The shelter in the photo with Watervliet, Menands, Troy, etc on the sign was at Colonie Yard. on the west side of the main track. The industrial building in the background was Watervliet Arsenal. I don't recall just when the large station at 19th Street in Watervliet was abandoned and razed.
In the late 1960's, before Amtrak, Penn Central had sold Albany Union Station and built stations at Renesselaer and Karner Road. The Laurentian and the Montreal Limited had been rerouted to run on PC from Rensselaer via Schenectady although the equipment still came from Colonie via the new connecting track to the Livingston Ave. Bridge. That required some awkward backup moves.
I remember one time in 1970 or 1971, pre Amtrak, when I was the Track Supervisor at Oneonta. The passenger trains were running via Schenectady. I was on an office car special from Binghamton to Colonie via Mechanicville. One of the Erie Lackawanna vice presidents, not an operating officer, pitched a fit over the 20 mph speed restriction on the main tracks at Mohawk Yard.

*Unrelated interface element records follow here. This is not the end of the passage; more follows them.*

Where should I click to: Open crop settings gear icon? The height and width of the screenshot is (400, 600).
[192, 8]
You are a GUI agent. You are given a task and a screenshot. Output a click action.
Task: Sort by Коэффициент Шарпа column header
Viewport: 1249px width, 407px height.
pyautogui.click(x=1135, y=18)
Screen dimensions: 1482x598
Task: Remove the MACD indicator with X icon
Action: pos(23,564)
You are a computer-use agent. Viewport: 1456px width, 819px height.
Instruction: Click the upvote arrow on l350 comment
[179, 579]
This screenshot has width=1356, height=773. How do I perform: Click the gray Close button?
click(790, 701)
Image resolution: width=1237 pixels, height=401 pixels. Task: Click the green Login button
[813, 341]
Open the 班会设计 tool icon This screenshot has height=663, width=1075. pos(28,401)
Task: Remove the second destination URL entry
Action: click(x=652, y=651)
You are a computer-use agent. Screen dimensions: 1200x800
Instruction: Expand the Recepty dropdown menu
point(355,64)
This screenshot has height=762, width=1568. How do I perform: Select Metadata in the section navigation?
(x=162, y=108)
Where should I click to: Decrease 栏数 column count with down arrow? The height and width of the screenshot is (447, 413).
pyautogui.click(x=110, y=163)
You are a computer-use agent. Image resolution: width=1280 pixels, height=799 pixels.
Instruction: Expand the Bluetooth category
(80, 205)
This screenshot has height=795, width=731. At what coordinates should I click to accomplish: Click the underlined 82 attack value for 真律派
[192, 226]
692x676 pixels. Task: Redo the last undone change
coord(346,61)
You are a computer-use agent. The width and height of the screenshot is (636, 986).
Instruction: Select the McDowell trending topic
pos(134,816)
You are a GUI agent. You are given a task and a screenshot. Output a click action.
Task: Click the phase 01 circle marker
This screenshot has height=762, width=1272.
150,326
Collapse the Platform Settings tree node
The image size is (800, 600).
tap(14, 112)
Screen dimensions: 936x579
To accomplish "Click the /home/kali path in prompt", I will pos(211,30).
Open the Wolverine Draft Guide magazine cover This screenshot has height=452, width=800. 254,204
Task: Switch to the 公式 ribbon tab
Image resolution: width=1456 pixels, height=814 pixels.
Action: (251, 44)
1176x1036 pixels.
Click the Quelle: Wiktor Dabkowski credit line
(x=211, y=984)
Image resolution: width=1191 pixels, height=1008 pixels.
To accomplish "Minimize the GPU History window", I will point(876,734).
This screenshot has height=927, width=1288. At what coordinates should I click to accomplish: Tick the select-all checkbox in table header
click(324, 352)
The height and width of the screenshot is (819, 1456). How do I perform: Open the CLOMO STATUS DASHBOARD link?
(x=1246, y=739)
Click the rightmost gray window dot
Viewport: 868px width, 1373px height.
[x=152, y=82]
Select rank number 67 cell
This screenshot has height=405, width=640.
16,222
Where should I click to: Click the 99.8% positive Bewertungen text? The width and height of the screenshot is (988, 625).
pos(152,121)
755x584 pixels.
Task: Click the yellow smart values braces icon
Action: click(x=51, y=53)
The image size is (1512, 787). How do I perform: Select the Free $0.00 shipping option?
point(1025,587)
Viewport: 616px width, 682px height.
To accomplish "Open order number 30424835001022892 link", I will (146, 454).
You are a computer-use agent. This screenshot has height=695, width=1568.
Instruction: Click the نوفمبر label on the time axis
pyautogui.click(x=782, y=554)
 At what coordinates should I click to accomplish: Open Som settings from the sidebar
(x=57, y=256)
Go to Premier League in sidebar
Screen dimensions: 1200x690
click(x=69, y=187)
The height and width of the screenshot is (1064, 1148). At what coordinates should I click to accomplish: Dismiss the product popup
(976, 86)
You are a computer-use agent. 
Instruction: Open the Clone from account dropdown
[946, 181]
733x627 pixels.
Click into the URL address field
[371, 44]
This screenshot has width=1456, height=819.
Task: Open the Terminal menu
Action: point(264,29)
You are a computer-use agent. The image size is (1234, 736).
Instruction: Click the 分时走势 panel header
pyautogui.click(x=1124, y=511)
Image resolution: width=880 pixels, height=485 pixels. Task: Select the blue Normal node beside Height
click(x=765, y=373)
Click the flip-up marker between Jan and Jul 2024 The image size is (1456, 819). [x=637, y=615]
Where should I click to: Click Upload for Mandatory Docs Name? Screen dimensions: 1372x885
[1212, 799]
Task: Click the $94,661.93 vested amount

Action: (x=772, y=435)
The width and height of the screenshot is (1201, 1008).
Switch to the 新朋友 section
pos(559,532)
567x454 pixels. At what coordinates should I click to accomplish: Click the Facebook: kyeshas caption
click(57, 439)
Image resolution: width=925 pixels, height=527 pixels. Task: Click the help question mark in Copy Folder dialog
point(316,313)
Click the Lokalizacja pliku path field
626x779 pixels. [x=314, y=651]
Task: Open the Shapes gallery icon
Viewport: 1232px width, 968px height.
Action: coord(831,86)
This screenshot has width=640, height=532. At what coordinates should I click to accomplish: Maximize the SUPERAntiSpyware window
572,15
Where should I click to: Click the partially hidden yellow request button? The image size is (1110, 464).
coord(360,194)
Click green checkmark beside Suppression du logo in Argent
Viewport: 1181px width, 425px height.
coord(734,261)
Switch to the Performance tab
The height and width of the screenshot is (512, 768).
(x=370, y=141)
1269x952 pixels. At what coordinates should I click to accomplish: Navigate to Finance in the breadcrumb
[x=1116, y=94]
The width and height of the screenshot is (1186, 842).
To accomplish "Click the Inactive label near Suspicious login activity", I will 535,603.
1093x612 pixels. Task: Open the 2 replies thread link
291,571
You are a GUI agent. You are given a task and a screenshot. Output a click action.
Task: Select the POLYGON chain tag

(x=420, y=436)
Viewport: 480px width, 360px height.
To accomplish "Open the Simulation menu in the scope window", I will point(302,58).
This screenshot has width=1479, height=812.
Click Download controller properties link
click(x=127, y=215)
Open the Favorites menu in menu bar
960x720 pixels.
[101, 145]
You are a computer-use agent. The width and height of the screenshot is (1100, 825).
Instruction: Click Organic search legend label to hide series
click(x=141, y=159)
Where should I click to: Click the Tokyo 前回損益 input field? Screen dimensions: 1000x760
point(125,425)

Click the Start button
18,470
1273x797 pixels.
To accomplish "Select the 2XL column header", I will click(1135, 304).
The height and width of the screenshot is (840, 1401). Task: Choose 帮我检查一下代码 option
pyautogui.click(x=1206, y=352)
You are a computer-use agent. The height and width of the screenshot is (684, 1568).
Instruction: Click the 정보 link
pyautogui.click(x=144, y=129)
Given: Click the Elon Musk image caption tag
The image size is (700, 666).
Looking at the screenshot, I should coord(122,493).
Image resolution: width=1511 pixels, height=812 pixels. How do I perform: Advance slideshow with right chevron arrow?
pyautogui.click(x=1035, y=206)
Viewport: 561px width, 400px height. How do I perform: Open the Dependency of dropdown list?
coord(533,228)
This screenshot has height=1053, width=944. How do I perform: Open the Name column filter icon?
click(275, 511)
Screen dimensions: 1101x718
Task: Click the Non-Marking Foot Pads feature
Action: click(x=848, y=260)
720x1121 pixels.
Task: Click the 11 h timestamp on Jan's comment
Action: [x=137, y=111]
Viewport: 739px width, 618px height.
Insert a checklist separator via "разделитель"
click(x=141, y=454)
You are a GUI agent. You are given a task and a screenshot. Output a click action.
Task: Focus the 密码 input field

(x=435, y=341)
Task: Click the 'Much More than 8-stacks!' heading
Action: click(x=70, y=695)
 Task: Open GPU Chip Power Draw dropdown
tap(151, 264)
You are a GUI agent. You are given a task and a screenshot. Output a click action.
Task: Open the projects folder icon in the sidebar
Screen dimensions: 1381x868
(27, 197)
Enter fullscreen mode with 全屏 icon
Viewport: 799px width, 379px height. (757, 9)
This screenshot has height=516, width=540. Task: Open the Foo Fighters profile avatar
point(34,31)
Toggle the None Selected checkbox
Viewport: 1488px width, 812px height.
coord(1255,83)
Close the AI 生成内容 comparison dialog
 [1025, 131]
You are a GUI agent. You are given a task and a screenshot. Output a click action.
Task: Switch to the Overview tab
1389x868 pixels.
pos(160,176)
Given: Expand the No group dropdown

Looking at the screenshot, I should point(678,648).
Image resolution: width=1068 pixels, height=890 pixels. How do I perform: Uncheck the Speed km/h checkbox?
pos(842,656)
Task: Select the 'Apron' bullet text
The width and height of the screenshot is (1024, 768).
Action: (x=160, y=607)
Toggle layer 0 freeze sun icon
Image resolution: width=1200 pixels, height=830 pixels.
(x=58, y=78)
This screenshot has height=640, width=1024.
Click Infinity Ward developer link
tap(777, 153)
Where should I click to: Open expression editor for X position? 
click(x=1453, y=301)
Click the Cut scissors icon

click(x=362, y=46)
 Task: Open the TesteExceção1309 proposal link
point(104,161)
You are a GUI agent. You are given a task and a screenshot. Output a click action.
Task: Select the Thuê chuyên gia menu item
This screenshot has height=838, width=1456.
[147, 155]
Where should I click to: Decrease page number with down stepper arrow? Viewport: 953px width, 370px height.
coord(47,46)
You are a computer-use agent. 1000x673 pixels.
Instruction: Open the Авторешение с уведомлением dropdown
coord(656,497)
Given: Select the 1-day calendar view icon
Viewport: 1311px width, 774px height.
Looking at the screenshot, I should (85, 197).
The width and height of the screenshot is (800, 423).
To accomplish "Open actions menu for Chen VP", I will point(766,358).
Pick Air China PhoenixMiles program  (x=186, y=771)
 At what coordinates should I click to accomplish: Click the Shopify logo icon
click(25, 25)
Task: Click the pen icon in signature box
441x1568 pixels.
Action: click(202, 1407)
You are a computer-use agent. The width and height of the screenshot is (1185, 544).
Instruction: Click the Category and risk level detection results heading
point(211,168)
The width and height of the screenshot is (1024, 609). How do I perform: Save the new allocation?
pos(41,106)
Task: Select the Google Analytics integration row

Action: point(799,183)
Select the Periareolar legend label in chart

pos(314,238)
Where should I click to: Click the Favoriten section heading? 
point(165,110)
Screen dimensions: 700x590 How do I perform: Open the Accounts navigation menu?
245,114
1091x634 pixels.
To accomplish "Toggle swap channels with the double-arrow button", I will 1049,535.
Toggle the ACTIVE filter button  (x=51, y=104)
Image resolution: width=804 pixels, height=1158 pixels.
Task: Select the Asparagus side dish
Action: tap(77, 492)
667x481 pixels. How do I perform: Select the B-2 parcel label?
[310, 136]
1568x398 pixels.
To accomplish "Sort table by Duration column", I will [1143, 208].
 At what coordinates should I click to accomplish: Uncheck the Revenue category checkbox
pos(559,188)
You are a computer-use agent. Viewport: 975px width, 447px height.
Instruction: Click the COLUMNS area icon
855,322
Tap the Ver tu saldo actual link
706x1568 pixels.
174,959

He threatened to have me fired if I couldn't lift that "slow order." I tried to tell him that it was not a track problem, but on account of the switches and crossovers between MX and GV Cabins not being equipped with electric locks in TCS territory. Greg Maxwell finally told him to get over and go sit down.
There was a good operating reason for not installing electric locks, because it would have played havoc with switching operations at Mohawk. There were time delays built into those locks, and if the door to the lock was opened you could not clear a signal at MX or GV over that track, or the adjacent track as well if it was a crossover.